What doesn't help with that is limiting me to five manual save slots. Why? This is a very long game. I think any limits are kind of shitty but a limit that low is just irritating. There are some minor choice points in the plot and missions someone might want to replay and I just don't see the reason for it. Even worse is AI: The Somnium Files, which limits you to 3. This game has a lot of very touchy trophies/achievements that require doing silly things, so save scumming them makes sense. Now you can chapter hop, so that ameliorates things somewhat, but why limit to 3?

I think 99% of the time where technically feasible games should let you save whenever you want, at least when you're not in danger. I think they should let you save whenever and wherever you want unless you are in mortal danger at the time (and sometimes even then, especially with an autosave backup at a safe location.) I think that not having manual saves is shitty for the most part, not having mid-game saves on lengthy Roguelites is very shitty, and having only one or a few slots is shitty. There's no reason for it 99% of the time.

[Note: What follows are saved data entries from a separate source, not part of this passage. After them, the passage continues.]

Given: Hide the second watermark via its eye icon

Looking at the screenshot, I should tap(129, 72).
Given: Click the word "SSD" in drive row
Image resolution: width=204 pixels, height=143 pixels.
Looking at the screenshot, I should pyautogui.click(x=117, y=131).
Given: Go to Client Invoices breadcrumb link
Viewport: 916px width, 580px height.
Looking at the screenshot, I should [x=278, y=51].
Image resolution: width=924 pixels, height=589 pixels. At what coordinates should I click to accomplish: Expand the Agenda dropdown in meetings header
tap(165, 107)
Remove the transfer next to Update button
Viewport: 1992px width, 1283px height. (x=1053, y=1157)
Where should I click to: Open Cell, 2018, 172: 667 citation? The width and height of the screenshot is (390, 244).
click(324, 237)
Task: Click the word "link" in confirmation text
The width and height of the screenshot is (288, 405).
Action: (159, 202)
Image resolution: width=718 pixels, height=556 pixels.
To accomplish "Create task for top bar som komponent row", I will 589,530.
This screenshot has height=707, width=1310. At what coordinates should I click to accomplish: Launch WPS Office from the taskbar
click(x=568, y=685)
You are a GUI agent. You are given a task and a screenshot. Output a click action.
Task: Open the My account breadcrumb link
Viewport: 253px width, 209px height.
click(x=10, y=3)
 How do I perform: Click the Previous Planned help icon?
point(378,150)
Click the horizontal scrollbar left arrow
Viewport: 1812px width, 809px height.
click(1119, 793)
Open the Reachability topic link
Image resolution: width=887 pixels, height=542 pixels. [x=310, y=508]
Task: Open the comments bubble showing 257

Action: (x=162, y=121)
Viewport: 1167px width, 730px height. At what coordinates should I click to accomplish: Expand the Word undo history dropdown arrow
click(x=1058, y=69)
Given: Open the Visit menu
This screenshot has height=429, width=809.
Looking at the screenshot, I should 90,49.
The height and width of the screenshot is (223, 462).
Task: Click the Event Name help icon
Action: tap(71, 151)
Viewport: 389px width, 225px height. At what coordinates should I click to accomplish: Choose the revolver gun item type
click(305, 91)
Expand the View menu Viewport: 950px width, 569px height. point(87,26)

Of course the shittiest of all are live services games. When it launched Marvel's Avengers not only didn't have any save slots but it didn't let you replay the single player game unless you deleted all your progress (including multiplayer) They did fix that, but it really shows how little developers cared about their players on that game. Save options are often a sign of how much developers considered their players' needs and wants when making a game. A game with crappy save options is often a game made by people who didn't care if you had a good time.

Now don't even get me started on pausing, which is even worse in some ways. There's NO excuse for not letting me pause when I'm playing single player. NONE!